La technique se décline au féminin
Elle est la première femme de Suisse romande depuis plus de 20 ans à obtenir son brevet fédéral de spécialiste réseau. Rencontre avec Lucie Nicollin.
« Choisir un métier technique était une évidence », explique Lucie Nicollin, 29 ans, Cheffe de projets et spécialiste réseau MT/BT au Centrex de Corcelles (NE). Ce sont surtout les aspects techniques et manuels ainsi que les mathématiques et le travail d’équipe qui l’attirent. Elle trouve une place d’apprentissage en tant qu’électricienne de réseau auprès d’une autre entreprise. Un CFC qu’elle réussit avec brio en 2012 : elle est première du canton de Vaud et deuxième de Suisse romande. Rien à dire, elle excelle dans son domaine. Mais les choses ne sont pas toujours faciles : « En tant que femme, je dois prouver deux fois plus que je suis capable », avoue-t-elle.
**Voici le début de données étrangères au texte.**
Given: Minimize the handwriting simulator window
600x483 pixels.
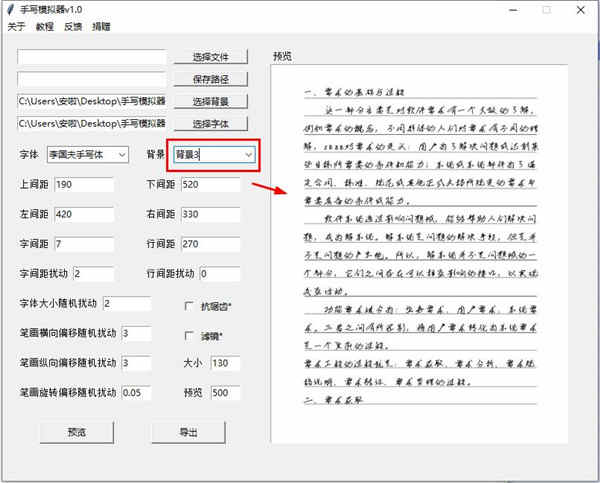Looking at the screenshot, I should click(513, 10).
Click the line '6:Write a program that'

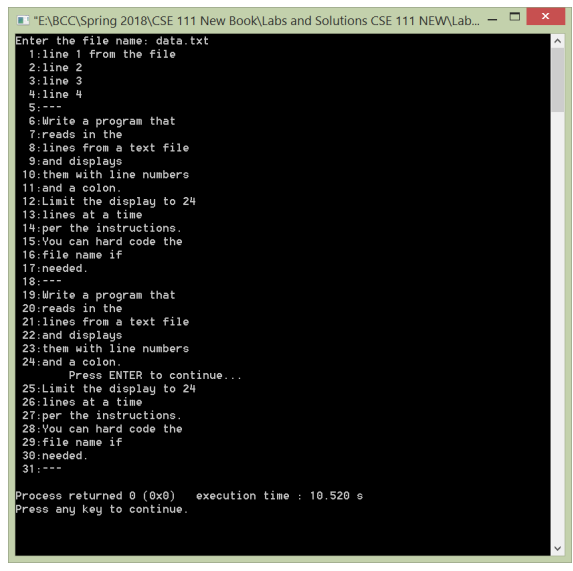click(102, 121)
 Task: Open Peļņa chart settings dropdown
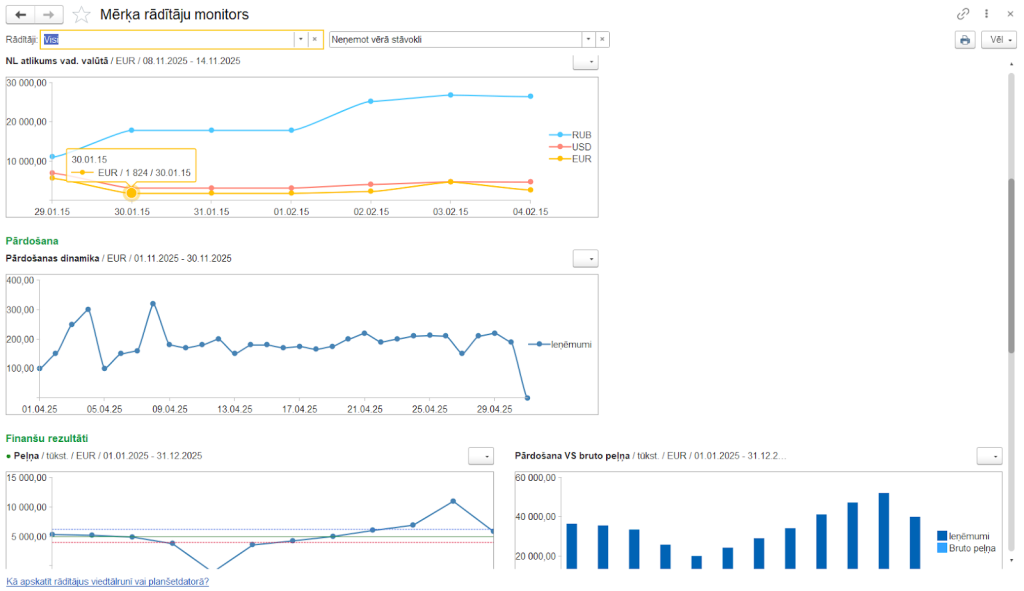click(481, 456)
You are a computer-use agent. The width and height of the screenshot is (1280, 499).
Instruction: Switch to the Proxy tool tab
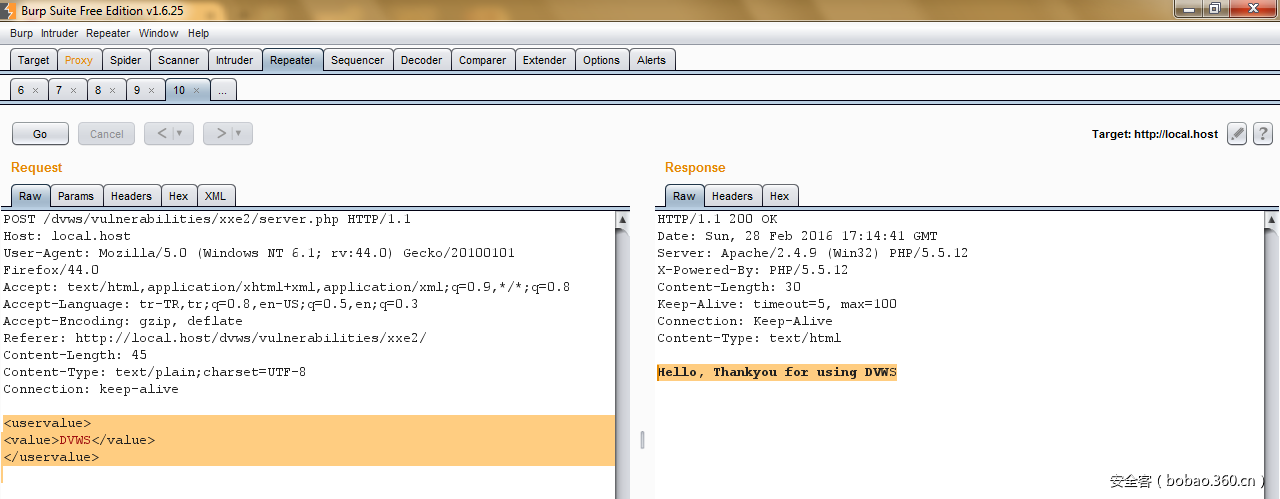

Et, par le passé, Lucie Nicollin a parfois subi du sexisme de la part de certains collègues, mais elle ne s’est pas découragée…
Au contraire, elle a persévéré. Le métier est physique – elle a appris à monter aux poteaux électriques durant son apprentissage par exemple -, mais Lucie Nicollin explique que la partie physique c’est une question d’entraînement. Parallèlement à son travail d’électricienne de réseau, elle forme des apprenties et apprentis dans le cadre de cours pratiques au centre de formation romand des électriciens/électriciennes de réseau (CIFER) à Penthalaz (VD). Elle possède également son papier de formatrice en entreprise.
Un appel de Groupe E
« Un jour, mon téléphone sonne. Groupe E souhaite m’embaucher », se remémore-t-elle avec le sourire. L’appel est très gratifiant et Lucie Nicollin débute en juin 2017 comme Cheffe de projets – Spécialiste réseau MT/BT, passant des chantiers au bureau. C’est un nouveau défi. C’est à elle qu’incombe désormais l’exploitation du réseau pour env. 10 localités et de préparer les différents projets d’investissements, de les chiffrer, de proposer différentes variantes et de créer un plan d’exécution pour l’option choisie. Elle mandate les entreprises externes, par exemple le génie civil, se charge des commandes de matériel et coordonne les travaux avec les différents intervenants. Elle demande les autorisations diverses aux privés, communes ou canton et prépare les dossiers pour l’inspectorat fédéral. Elle organise aussi les servitudes notariales, si des câbles passent sur une propriété. Elle participe aussi au service de piquet.
De persistants préjugés
En juin 2019, elle débute sa formation pour l’obtention du brevet fédéral de Spécialiste de réseau option projets et exploitation. « Celle-ci devait durer deux ans, mais elle s’est prolongée en raison du coronavirus », explique la jeune femme. Un challenge supplémentaire. Parallèlement, elle poursuit son travail dans les bureaux. « Parfois, je me rends sur les chantiers et les responsables des autres corps de métier me demandent si mon stage me plaît », ajoute Lucie Nicollin qui prend désormais ce genre de préjugés à la rigolade.
Fin novembre 2021, elle décroche son brevet fédéral, la première femme à l’obtenir depuis 22 ans en Suisse romande. D’après l’experte, peu de femmes débutent un apprentissage d’électricienne réseau et la plupart abandonne après le CFC si ce n’est pas en cours de route. Selon elle, il faut avoir du caractère pour continuer ce métier et apprendre à lutter contre les préjugés. « Depuis que je suis chez Groupe E, ma supérieure hiérarchique est une femme. Avant d’arriver ici, je ne connaissais aucune autre femme qui exerçait ce métier, cela m’a encouragé », avoue Lucie Nicollin qui se réjouit de mettre en application ce qu’elle a appris durant son brevet fédéral. Par la suite, elle envisage éventuellement de continuer ses études et vise la maîtrise fédérale d’électricienne de réseau.